Online reputation management, moreover, is increasingly seen as vital to the hospitality sector. Last month analytical consultancy Trust You agreed a deal with Trip Advisor to gain access to its online hotel reviews in real-time to provide its clients – ranging from Accor and Marriott to Movenpick and the Ritz in London – with instant data on what was being said about their hotels.
“Social media and online reviews are here to stay and hoteliers must embrace online traveller feedback,” suggested Trust You chief executive and co-founder Benjamin Jost.
Choices, choices
But technology is going faster and further in giving buyers and travellers more choice in booking rooms. Leading Hotels of the World, which represents upmarket properties in most major cities, is reportedly working on a booking tool to allow buyers and travellers to choose actual rooms when booking, not just a general category or grade. This could be launched on LHW’s new website, due to be unveiled later this year.

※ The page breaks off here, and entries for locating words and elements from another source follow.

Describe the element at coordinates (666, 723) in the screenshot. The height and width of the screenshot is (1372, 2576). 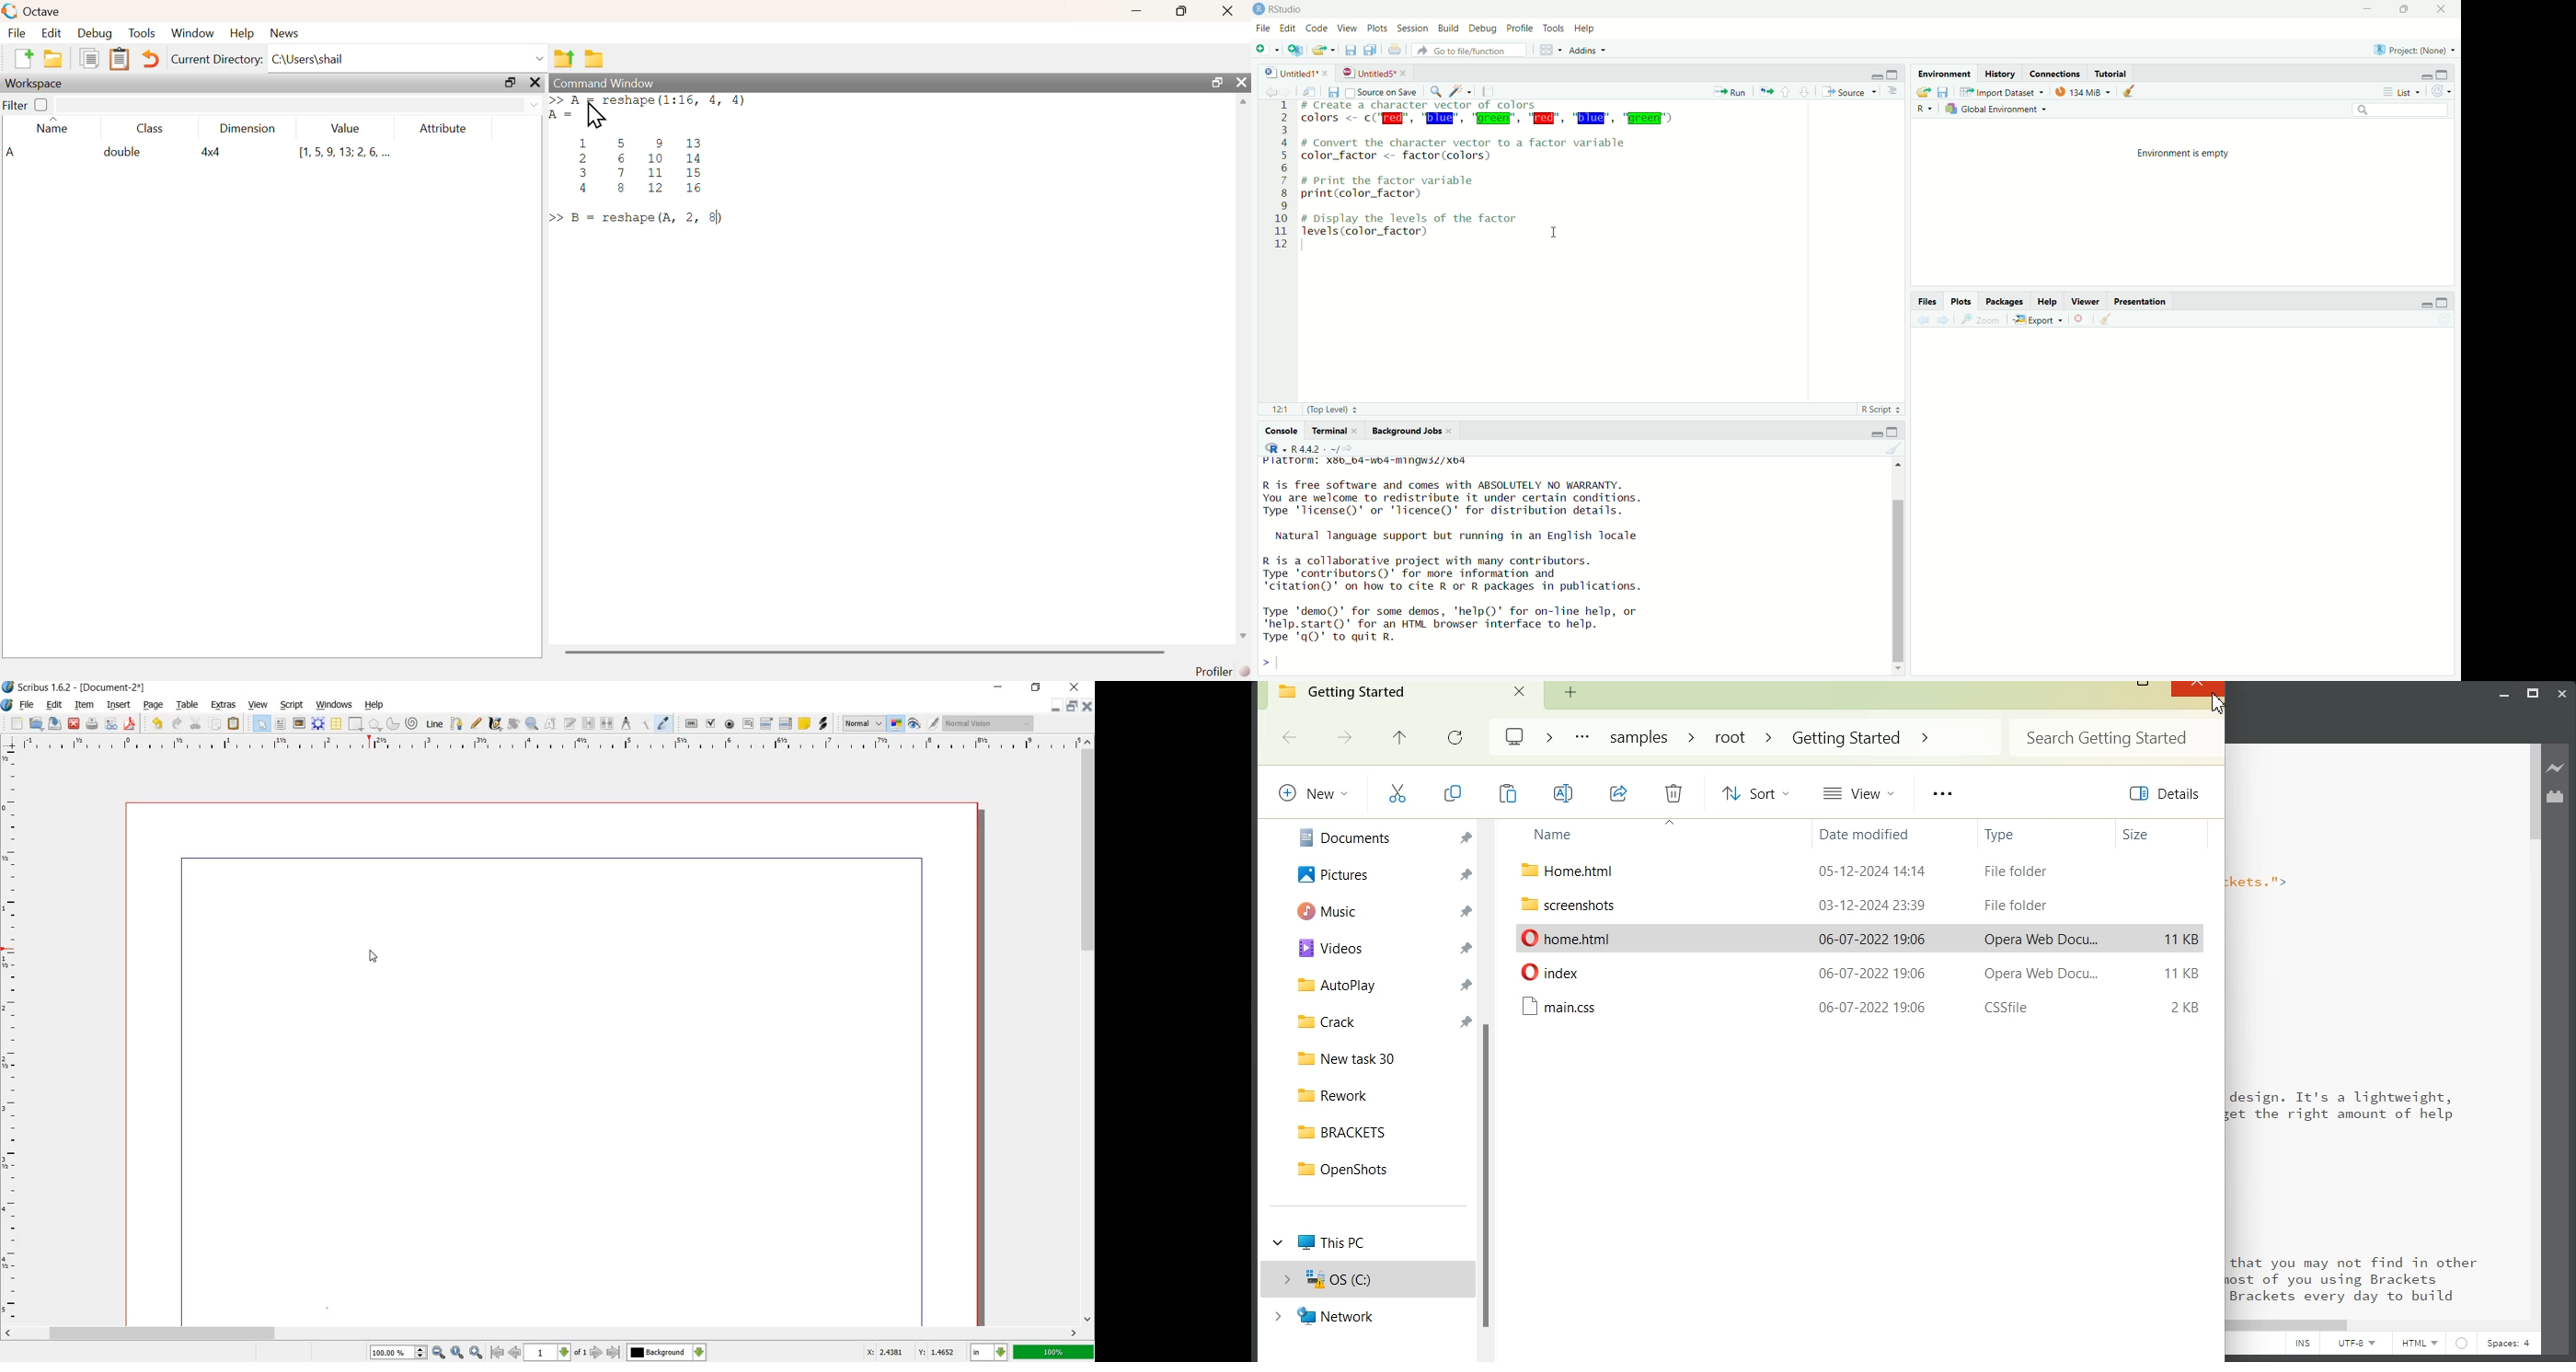
I see `EYE DROPPER` at that location.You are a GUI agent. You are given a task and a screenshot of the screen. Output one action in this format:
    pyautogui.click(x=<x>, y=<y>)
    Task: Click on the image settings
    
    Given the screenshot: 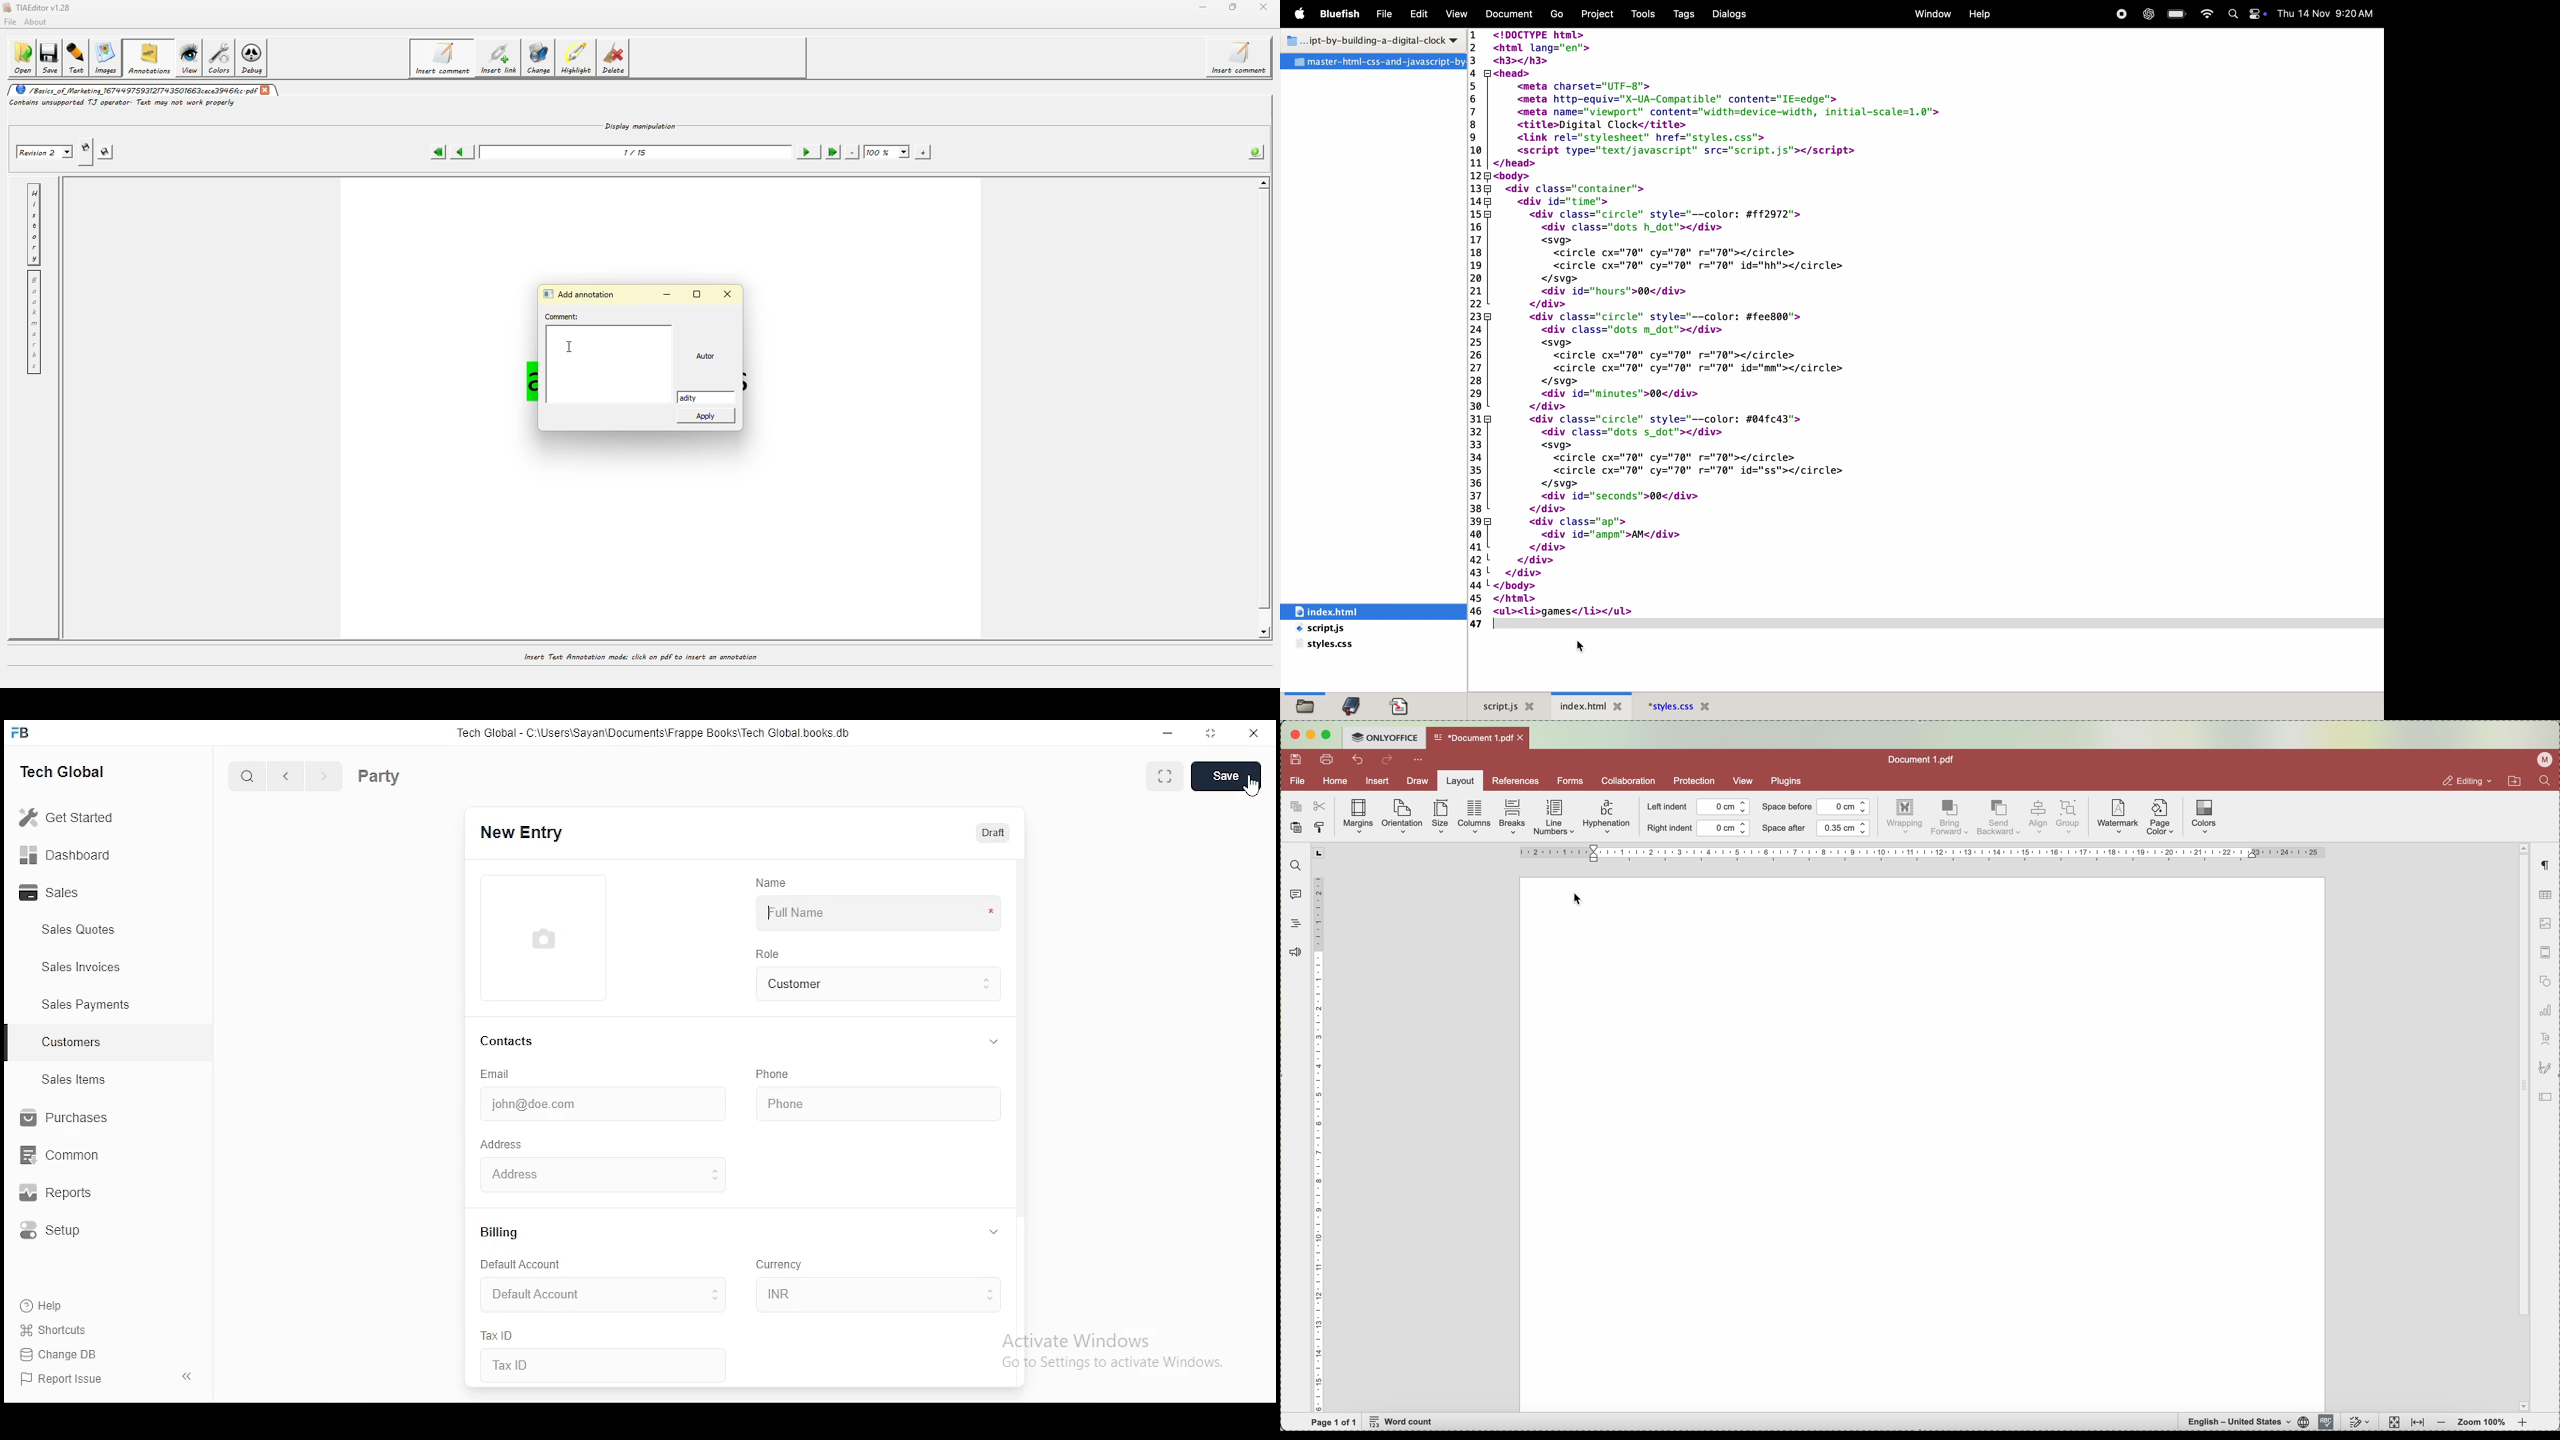 What is the action you would take?
    pyautogui.click(x=2545, y=925)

Other new sources of hotel data include start-ups such as Oyster.com (backed by the Travel Channel), which utilises specialist writers to personally visit hotels and review them – an opposite strategy to the user-generated Trip Advisor review model.
Yet for all the emergence of new ways of finding out about hotel rooms, some things never change: a recent survey by Hotelschool The Hague, a hospitality management university, found that 70 per cent of travellers rated room cleanliness as the most important factor they sought when choosing a hotel room – and the one they were most likely to complain about online if their room was found to be less than spotless.